Die CDU-Fraktion setzt sich erneut für die Einführung eines Pilotprojekts „Nette Toilette“ im Bezirk Wandsbek ein. Ziel ist es, die Versorgung mit öffentlich zugänglichen Toiletten deutlich zu verbessern und gleichzeitig kostspielige Neubauten zu vermeiden. Grundlage hierfür ist ein entsprechender Antrag der CDU-Fraktion in der Bezirksversammlung Wandsbek (Drs. 22-3567).
„Viele Menschen kennen das Problem: Öffentliche Toiletten sind selten, oft nur zentral gelegen und verursachen hohe Investitions- sowie Unterhaltungskosten. Mit der ‚Netten Toilette‘ wollen wir eine pragmatische und bürgerfreundliche Lösung schaffen“, erklärt Dr. Rizza Michallek, gesundheitspolitische Sprecherin der CDU-Bezirksfraktion Wandsbek.
Das Konzept sieht vor, dass gastronomische Betriebe oder andere geeignete Einrichtungen ihre Toiletten kostenlos für die Öffentlichkeit zur Verfügung stellen. Im Gegenzug erhalten die teilnehmenden Betriebe eine monatliche Pauschale von der Kommune. Ein Aufkleber an den Eingängen weist Bürgerinnen und Bürger auf die Nutzungsmöglichkeit hin.
Bereits im Jahr 2020 hatte die CDU-Fraktion in Wandsbek einen entsprechenden Vorstoß für die Einführung einer „Netten Toilette“ in Rahlstedt unternommen. Damals scheiterte die Umsetzung jedoch laut zuständiger Fachbehörde an fehlenden finanziellen Mitteln.
Inzwischen gewinnt das Konzept jedoch zunehmend an Bedeutung: Bundesweit beteiligen sich bereits mehr als 350 Städte und Gemeinden an dem Modell, darunter Bremen, Hannover und Lübeck. Auch in Hamburg wird die Idee inzwischen konkret aufgegriffen. So soll im Bezirk Hamburg-Nord ein Pilotprojekt in Barmbek-Nord mit zunächst zehn freiwilligen Betrieben umgesetzt werden.

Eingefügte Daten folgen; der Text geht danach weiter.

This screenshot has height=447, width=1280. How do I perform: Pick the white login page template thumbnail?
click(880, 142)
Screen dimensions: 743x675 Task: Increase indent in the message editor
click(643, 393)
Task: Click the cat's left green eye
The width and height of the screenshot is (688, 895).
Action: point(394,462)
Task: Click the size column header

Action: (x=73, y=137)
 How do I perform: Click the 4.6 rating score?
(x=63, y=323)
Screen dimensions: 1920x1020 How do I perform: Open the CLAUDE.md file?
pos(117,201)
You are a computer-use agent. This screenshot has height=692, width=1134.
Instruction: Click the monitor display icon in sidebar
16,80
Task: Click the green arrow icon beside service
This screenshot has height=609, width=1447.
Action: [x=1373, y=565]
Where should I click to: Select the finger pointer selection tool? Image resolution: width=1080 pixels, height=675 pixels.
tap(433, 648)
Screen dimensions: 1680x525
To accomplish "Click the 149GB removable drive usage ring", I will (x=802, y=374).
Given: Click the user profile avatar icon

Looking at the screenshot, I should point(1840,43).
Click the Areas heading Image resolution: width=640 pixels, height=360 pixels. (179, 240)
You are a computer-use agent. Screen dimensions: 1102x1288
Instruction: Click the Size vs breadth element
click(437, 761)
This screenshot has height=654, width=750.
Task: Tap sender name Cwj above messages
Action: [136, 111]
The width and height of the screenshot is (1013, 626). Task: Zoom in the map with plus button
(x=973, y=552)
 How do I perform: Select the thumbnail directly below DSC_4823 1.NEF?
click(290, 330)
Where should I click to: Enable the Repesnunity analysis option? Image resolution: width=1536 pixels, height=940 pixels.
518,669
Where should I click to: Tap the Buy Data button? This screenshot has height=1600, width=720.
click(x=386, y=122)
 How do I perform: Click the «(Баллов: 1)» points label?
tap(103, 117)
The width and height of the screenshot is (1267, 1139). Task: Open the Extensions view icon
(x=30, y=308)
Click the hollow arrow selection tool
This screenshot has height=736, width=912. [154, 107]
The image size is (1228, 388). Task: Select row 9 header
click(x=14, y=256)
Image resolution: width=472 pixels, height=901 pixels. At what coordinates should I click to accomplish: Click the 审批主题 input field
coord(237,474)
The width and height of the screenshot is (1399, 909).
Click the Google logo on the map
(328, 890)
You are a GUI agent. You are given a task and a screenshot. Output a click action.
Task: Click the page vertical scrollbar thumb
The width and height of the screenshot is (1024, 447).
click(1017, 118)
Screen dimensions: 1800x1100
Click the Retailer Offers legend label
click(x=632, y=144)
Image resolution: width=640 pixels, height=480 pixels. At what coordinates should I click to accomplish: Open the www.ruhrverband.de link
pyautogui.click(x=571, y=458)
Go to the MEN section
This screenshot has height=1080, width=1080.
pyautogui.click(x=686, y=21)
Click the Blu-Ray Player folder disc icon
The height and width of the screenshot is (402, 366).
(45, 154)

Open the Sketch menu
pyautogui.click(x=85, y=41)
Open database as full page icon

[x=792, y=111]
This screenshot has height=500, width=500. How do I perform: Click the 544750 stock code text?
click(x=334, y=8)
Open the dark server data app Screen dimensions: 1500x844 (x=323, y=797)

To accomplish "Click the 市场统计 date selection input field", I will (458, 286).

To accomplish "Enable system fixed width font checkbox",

Die CDU-Fraktion schlägt vor, ein entsprechendes Pilotprojekt nun auch in Wandsbek, beispielsweise in Volksdorf und/oder Rahlstedt, zu starten.
„Gerade in einem großen Flächenbezirk wie Wandsbek brauchen wir ein besseres und dichteres Angebot an öffentlichen Toiletten. Die ‚Nette Toilette‘ kann hierzu einen wichtigen Beitrag leisten – kostengünstig, schnell umsetzbar und in Zusammenarbeit mit lokalen Betrieben“, so Michallek.